Question: Disebutkan bahwa Tuhan dengan rencananya sedang mencobai manusia lewat segala kuasanya, seperti bencana alam ataupun segala derita lainnya, agar manusia manjadi kuat ditempa cobaan dan demi memuliakan manusia. Apakah memang logis, segala derita maupun kenikmatan hidup ini adalah pemberian maupun cobaan dari Tuhan?

Brief Answer: Pernah terdapat “jingle” pada iklan obat cacing beberapa dekade lampau, yang berbunyi : “Untuk anak sendiri, kok dicoba-coba?” Agama-agama samawi mengklaim, bahwa cobaan Tuhan tidak akan melewati batas kemampuan manusia. Namun, bila konsisten dengan preporsisi sebelumnya tersebut, mengapa banyak bencana alam maupun bencana kemanusiaan, yang sampai merenggut korban jiwa? Jika manusia gagal ketika dicoba-coba atau dijadikan “kelinci percobaan” oleh Tuhan, maka mengapa manusia “gagal” tersebut yang kemudian dicampakkan ke tong sampah raksasa bernama “neraka”—seolah Tuhan hendak “cuci tangan”?
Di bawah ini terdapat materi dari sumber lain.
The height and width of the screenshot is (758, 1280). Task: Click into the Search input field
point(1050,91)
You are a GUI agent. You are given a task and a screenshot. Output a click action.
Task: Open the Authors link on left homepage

Bila seseorang peneliti atau ilmuan melakukan eksperimen dan penelitian di laboratorium, itu wajar terjadinya, karena memang bukan sang peneliti ataupun ilmuan yang menciptakan alam semesta dan zat-zat kimiawi yang dijadikan objek penelitian dan eksperimen sang peneliti. Berbeda dengan konsep penciptaan umat manusia yang diklaim adalah hasil ciptaan Tuhan, maka bila memang umat manusia diciptakan berdasarkan “gambaran diri Tuhan”, mengapa juga umat manusia penuh cacat cela serta ketidak-sempurnaan yang demikian kentara?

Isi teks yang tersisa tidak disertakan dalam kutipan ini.